Quarterly report pursuant to Section 13 or 15(d)

Subsequent Events

v3.21.1
Subsequent Events
3 Months Ended
Mar. 31, 2021
Subsequent Events [Abstract]  
Subsequent Events

Note 16 – Subsequent Events

 

Series A Preferred Stock Conversions

 

On April 6, 2021, a shareholder converted 30,000 shares of Series A Preferred Stock into 3,000,000 shares of common stock.

 

Preferred Stock Sales

 

On various dates in May, 2021, the Company received total proceeds of $50,010 from the sale of an aggregate of 3,334 shares of Series B Preferred Stock at a price of $15.00 per share to trusts whose beneficiaries are adult children of Isiah L. Thomas III’. Mr.
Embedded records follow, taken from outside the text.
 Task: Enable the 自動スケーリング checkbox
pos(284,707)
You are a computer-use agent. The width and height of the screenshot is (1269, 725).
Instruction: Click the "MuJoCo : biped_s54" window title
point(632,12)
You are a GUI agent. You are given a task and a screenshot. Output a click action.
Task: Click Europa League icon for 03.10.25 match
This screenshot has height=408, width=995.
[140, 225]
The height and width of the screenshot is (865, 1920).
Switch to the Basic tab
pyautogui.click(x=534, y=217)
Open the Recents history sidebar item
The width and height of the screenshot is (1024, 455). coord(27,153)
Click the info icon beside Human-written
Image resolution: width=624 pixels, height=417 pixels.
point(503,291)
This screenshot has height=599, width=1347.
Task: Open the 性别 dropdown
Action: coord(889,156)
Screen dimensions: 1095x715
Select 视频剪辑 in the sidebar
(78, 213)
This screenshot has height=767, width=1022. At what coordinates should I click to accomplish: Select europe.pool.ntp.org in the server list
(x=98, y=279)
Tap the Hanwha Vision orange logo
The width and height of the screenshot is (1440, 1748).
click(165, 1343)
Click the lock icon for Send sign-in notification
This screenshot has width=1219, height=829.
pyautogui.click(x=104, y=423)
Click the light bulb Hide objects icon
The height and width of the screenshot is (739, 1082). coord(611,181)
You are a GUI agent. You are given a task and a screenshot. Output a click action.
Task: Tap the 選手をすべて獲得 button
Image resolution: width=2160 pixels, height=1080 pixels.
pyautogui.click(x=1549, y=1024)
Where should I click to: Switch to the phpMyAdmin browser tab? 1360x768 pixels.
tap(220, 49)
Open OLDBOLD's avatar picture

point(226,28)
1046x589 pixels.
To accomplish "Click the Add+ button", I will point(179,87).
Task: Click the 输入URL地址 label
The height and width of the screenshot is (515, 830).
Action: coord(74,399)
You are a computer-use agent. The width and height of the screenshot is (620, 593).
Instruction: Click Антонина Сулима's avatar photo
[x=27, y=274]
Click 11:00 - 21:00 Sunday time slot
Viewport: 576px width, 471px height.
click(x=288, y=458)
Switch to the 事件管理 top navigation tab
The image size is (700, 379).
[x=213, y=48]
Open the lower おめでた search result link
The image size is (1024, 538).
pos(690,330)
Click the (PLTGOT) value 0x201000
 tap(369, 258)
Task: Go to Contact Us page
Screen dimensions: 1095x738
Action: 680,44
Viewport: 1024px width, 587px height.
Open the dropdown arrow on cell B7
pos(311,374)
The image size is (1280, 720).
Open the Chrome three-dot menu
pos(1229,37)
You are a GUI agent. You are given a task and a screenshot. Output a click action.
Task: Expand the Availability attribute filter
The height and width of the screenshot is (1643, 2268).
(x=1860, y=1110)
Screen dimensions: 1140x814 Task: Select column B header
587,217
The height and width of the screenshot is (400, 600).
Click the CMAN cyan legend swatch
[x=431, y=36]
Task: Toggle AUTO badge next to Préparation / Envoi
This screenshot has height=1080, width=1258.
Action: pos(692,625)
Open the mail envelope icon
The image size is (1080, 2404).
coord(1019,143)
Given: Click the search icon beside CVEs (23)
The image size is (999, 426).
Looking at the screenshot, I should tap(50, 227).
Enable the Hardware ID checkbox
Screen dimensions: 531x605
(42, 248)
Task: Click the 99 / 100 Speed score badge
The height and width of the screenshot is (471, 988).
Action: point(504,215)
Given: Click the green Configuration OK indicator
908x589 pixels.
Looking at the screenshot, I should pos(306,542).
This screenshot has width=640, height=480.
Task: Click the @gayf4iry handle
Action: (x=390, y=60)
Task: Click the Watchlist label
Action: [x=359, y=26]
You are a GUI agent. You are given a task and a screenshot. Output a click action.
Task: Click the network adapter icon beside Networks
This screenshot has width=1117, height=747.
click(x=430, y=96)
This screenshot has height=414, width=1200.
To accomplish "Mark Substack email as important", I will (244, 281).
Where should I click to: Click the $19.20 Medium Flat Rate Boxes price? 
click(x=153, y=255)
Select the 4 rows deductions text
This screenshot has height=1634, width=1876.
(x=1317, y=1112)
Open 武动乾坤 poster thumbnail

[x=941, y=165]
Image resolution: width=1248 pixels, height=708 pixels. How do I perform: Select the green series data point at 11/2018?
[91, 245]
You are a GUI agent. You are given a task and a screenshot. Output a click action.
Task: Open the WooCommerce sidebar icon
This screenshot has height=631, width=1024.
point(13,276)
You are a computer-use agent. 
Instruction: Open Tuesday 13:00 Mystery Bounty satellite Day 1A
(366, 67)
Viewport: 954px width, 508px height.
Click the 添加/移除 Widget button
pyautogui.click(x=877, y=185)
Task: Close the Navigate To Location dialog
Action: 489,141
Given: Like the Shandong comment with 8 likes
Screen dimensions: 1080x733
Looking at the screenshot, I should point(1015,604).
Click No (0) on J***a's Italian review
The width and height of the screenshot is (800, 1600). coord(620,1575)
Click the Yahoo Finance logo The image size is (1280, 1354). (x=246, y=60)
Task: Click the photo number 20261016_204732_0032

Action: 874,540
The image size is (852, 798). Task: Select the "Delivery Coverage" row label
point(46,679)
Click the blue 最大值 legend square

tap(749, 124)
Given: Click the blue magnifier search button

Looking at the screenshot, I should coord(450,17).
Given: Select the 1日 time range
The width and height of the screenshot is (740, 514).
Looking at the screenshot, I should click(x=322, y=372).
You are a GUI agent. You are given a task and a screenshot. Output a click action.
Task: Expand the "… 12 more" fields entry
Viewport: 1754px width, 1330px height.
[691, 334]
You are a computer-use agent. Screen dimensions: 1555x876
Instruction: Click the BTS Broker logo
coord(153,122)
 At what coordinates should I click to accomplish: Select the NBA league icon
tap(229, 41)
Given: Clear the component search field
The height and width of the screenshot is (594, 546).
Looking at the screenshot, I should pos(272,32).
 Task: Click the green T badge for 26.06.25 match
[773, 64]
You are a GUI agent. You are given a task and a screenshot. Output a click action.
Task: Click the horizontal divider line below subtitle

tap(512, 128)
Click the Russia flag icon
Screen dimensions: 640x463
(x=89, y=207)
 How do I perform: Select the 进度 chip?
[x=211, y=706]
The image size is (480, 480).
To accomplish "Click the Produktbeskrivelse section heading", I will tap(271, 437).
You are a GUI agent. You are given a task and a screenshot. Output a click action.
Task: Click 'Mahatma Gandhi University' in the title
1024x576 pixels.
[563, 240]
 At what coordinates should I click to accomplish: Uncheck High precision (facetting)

Thomas disclaims beneficial ownership of the shares held by these trusts.

 

On April 19, 2021, the Company received proceeds of $250,005 from ISIAH International pursuant to the sale of 16,667 shares of Series B Preferred Stock at a price of $15.00 per share pursuant to the February 7, 2021 Purchase Agreement.

 

On April 5, 2021, the Company received proceeds of $249,990 from ISIAH International pursuant to the sale of 16,666 shares of Series B Preferred Stock at a price of $15.00 per share pursuant to the February 7, 2021 Purchase Agreement.

 

Common Stock Issued on Subscriptions Payable

 

On April 7, 2021, the Company issued 1,000,000 shares of common stock to a Series A Preferred Stockholder pursuant to a March 24, 2021 conversion of 10,000 shares of Series A Preferred Stock. Prior to the issuance, the fair value of such shares was reflected on the Company’s balance sheet as subscriptions payable in the amount of $100,000.

 

Common Stock Issued for Services

 

On May 12, 2021, the Company entered into a Settlement Agreement with COR Prominence, LLC. Pursuant to the Settlement Agreement, the Company issued 118,150 shares of common stock. In addition, the Company engaged COR Prominence, LLC to provide investor relation services to the Company, in consideration for the payment of $7,500 per month in cash, and $5,000 per month with shares of Common Stock of the Company valued at 125% of the closing price of the Common Stock of the Company on the date of issuance.